Dr. Georgiana Farrugia Bonnici is a Diagnostic Radiographer and Medical Doctor
OCD is characteristed by the symptoms of obsessions with or without the presence of compulsions. This disorder may present with widely varying patterns from one sufferer to another. OCD can be diagnosed when the obsessions or the compulsions consume excessive amounts of time in an individual’s life, causes significant distress and interference with one’s daily functioning at home or work, as well as a disruption in social activities and relationships.
The most frequent features that are typically associated with OCD may include signs such as repetitive counting or pursuing tasks in a very specific way, hair-pulling, self harm acts such as cutting, scratching, burning, hand-washing and body-cleaning repeatedly due to fear of contamination, or other continuous health preoccupations.
Obsessions can include: Irrational thoughts of harming others, doubting one’s religious or sexual orientation, thought ruminations against one’s control, hoarding, and being excessively preoccupied with symmetry and precision.
The diagnoses of OCD is based on the fact that something which is rationally correct to do can become irrational and unhealthy just through the number of times it is ritually repeated daily. This repetition eventually becomes exasperating. Any particular person is likely to not show all the above features at one go. Instead, they may exhibit one or two particular features, and then some time later; these feature subdue and other feature become evident.
Some OCD sufferers can have their symptoms accentuated by stressful events which after their resolution will lead to a diminution of the features of OCD. Other psychological disorders, such as depression, phobias and anxiety may also co-exist with OCD. OCD affects around 1 – 2 % of the general population, but with ongoing support and treatment, people can lead successful lives.
Cognitive behavioral therapy and psychotropic medications are the first-line treatments for OCD.
Other forms of psychotherapy, such as psycho-dynamics and psycho-analysis may help in micro-managing some aspects of this disorder. Some symptoms may still persist; even following adequate treatment courses. Nonetheless, it is important to seek help whenever the need arises to ensure minimal work/life disturbances due to this particular condition.
If as an employer, you are concerned that an employee may be struggling with OCD, you should delve into the following questions:
- Is your employee consistently late or distressed when they arrive at work?
- Have they needed to take time off without giving a reason?
- Have they been more irritable than normal, or do they seem to respond badly in certain situations?
- Do they seem like they are struggling to concentrate on their work?
- Are they missing deadlines more often than normal, for no explained reason?
- Do they ask for reassurance about themselves or their work more than others?
- Do they avoid certain objects or situations?

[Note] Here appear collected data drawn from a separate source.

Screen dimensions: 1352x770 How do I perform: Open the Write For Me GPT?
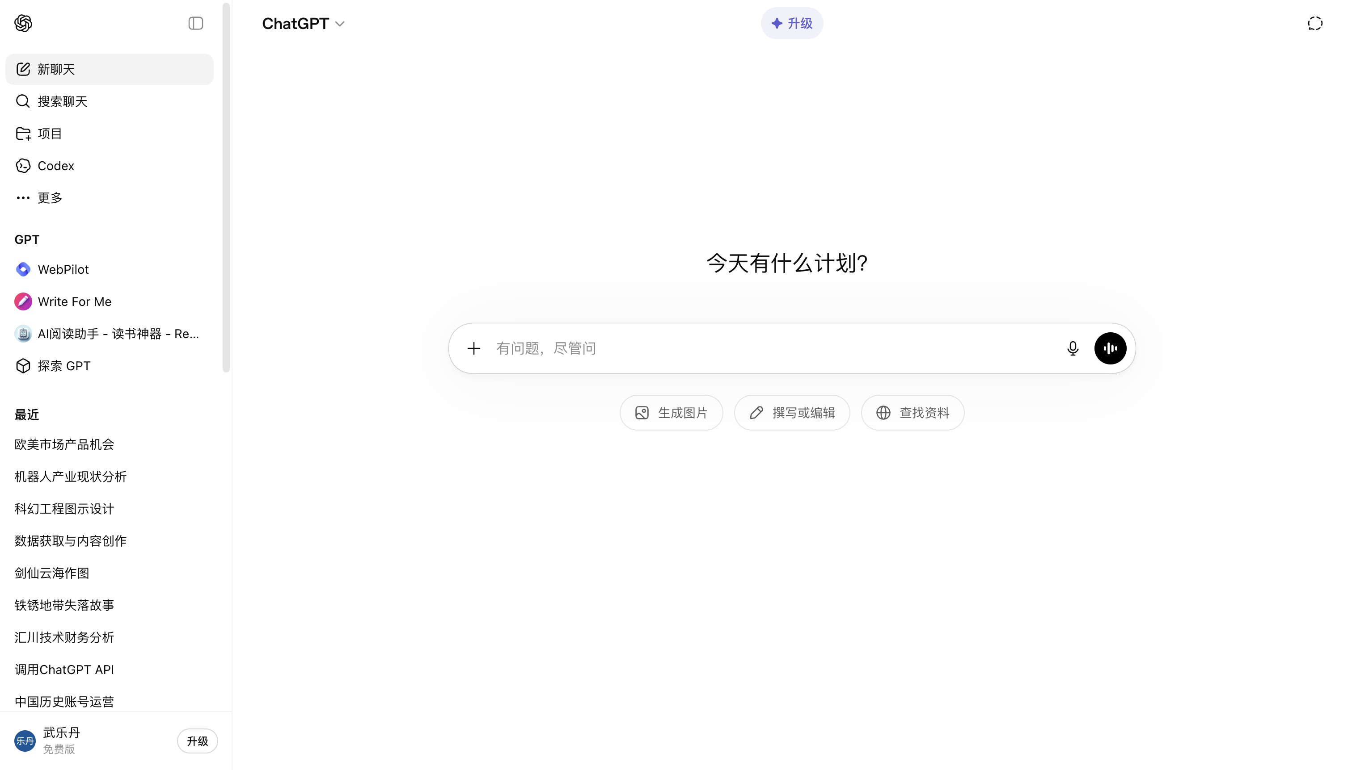coord(110,301)
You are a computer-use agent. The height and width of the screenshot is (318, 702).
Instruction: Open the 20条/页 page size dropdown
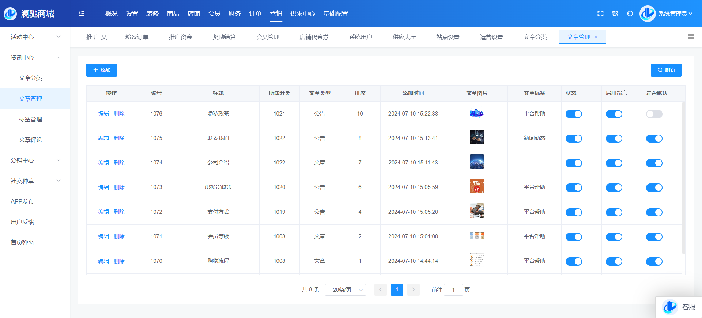pyautogui.click(x=346, y=290)
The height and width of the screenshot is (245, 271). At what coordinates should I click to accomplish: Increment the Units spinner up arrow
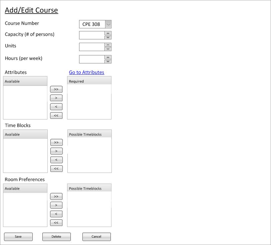tap(108, 45)
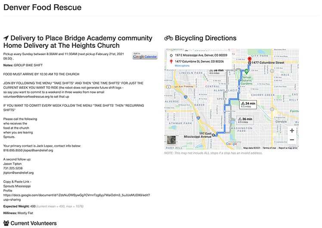The height and width of the screenshot is (228, 322).
Task: Click the Google logo on the map
Action: pos(232,144)

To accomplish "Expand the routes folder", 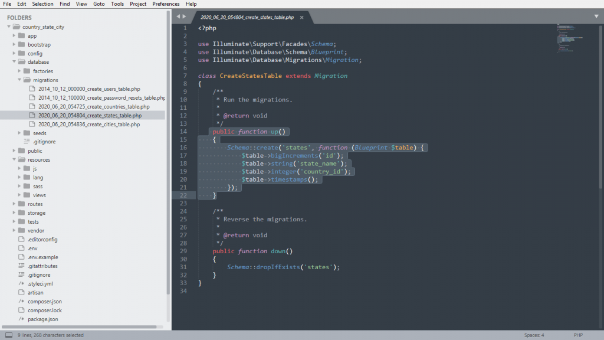I will click(x=14, y=204).
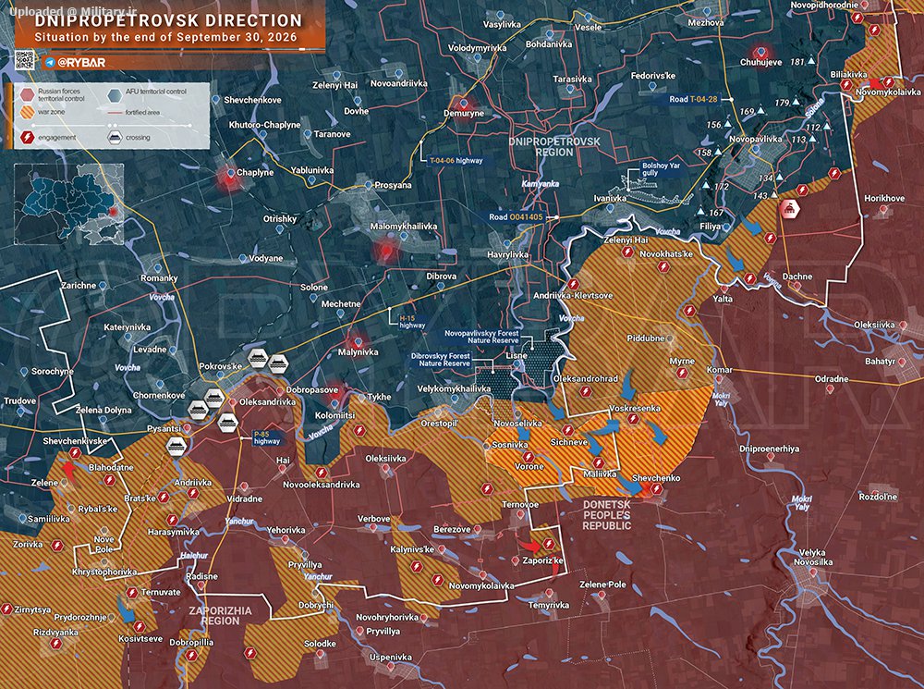Click the H-15 highway label
Screen dimensions: 924x689
[412, 322]
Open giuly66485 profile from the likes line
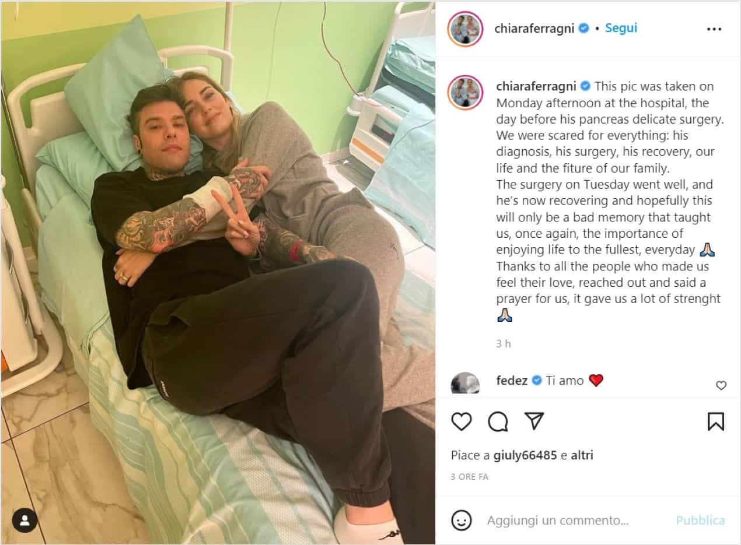Screen dimensions: 741x545 pos(525,455)
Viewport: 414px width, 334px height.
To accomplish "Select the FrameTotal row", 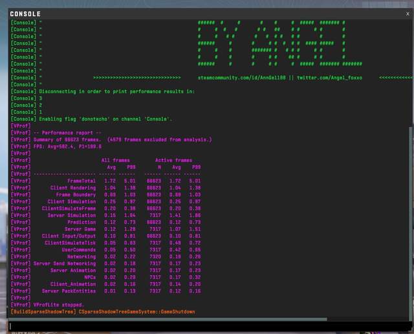I will [x=104, y=181].
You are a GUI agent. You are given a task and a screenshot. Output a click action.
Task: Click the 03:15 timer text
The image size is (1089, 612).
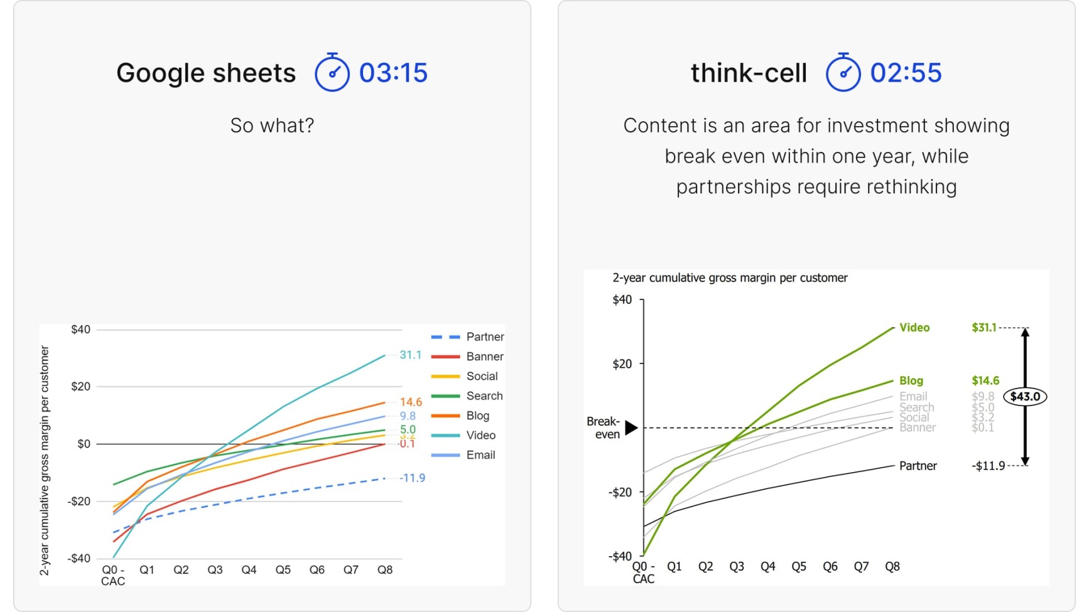click(393, 73)
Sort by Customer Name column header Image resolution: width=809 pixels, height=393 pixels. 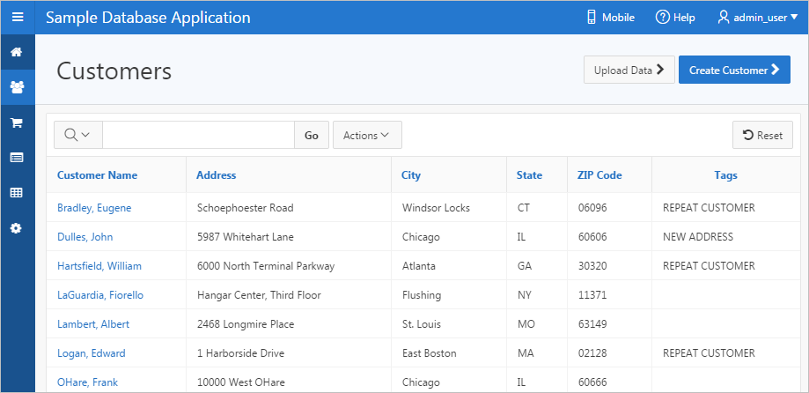(x=97, y=175)
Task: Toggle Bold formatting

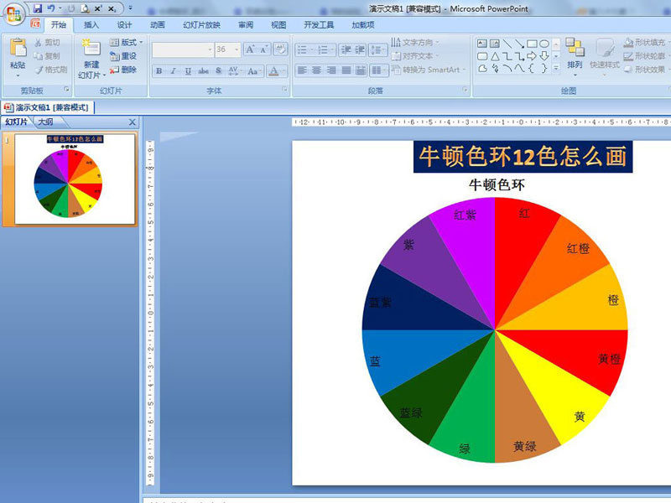Action: tap(159, 71)

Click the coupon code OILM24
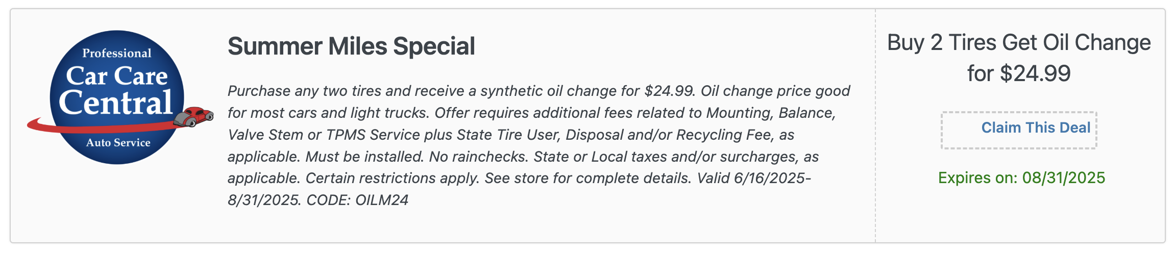tap(382, 200)
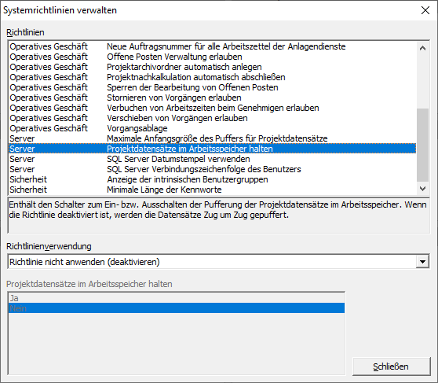Select 'Minimale Länge der Kennworte' policy

coord(212,190)
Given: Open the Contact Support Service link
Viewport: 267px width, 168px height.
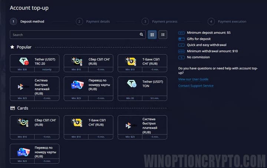Looking at the screenshot, I should click(196, 86).
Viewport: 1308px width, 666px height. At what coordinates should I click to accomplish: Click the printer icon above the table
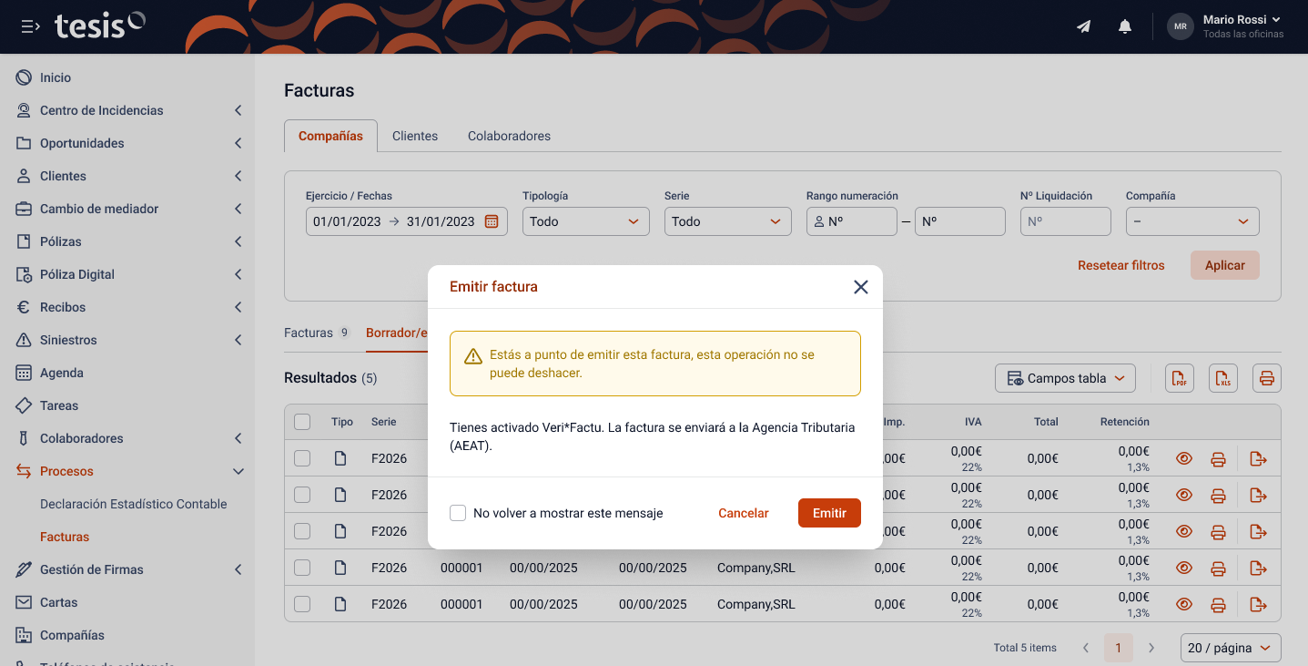point(1267,378)
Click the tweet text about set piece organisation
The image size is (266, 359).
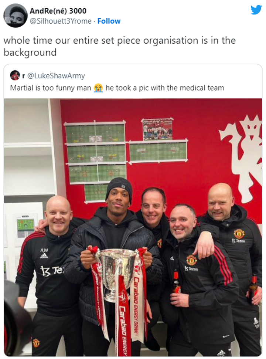pos(120,46)
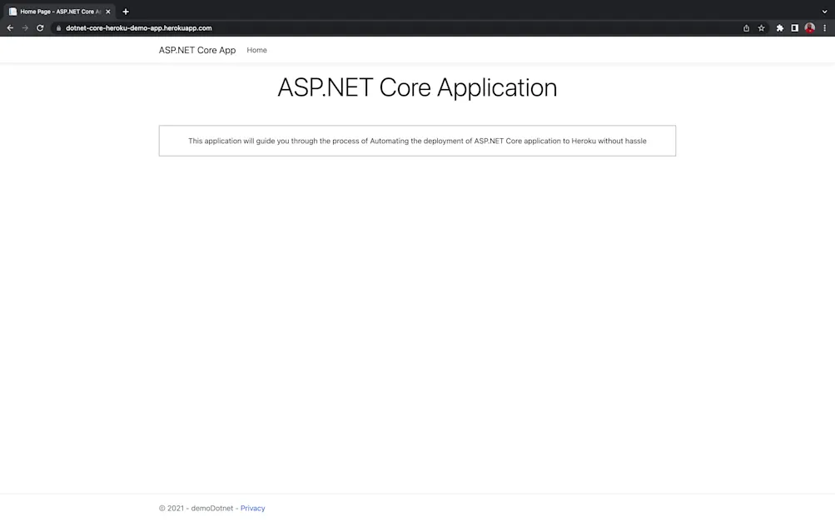Open a new tab with the plus button

[125, 11]
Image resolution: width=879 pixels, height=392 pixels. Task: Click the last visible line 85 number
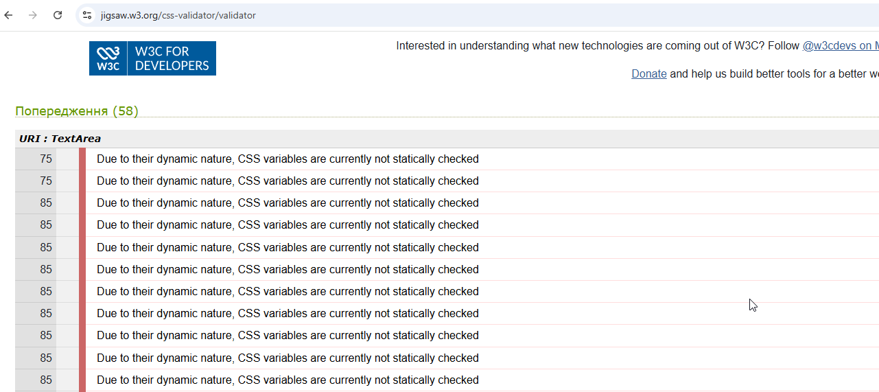(46, 380)
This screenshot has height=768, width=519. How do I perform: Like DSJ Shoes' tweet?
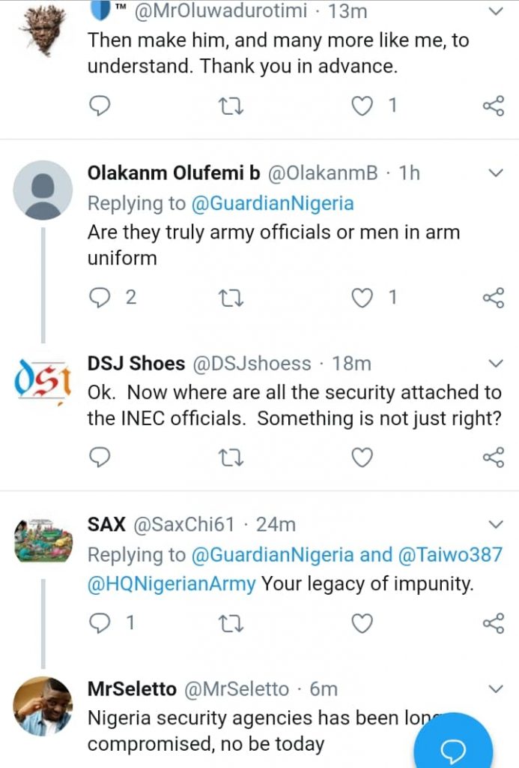pyautogui.click(x=362, y=457)
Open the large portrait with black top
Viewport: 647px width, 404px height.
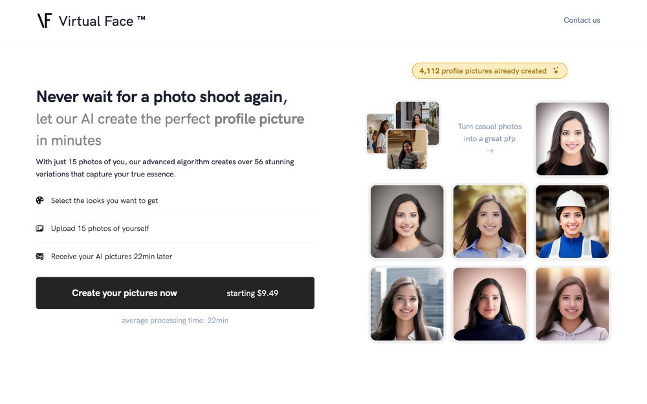pyautogui.click(x=572, y=138)
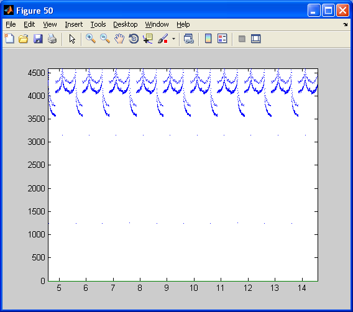Enable the Pan hand tool

tap(119, 39)
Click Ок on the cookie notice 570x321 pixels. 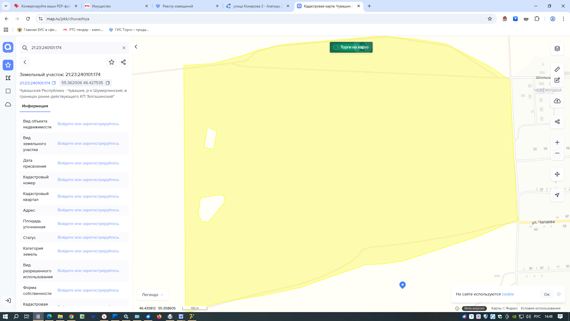[547, 294]
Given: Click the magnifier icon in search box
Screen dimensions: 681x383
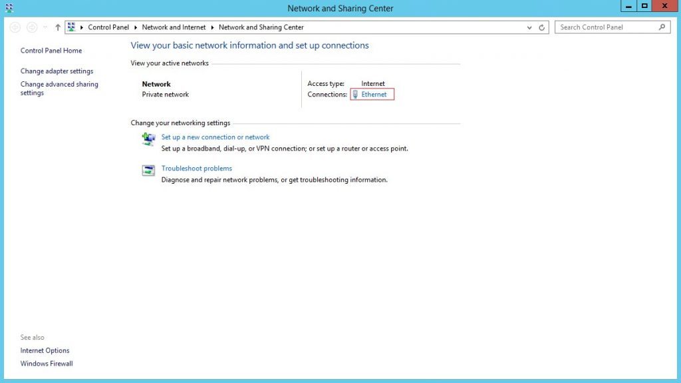Looking at the screenshot, I should coord(662,27).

Answering ‘yes’ to the questions above does not necessarily mean that someone has OCD, but it could be a sign that they are struggling and might require additional support. Work-friendly measures such as flexible working hours, allowing for time to de-stress through short, regular breaks, incentivating employees to have their own desks with minimal misplacing of items, as well as encouraging time off for any therapeutic interventions, with an opportunity to work from home may all prove beneficial; at least until someone gets back on track.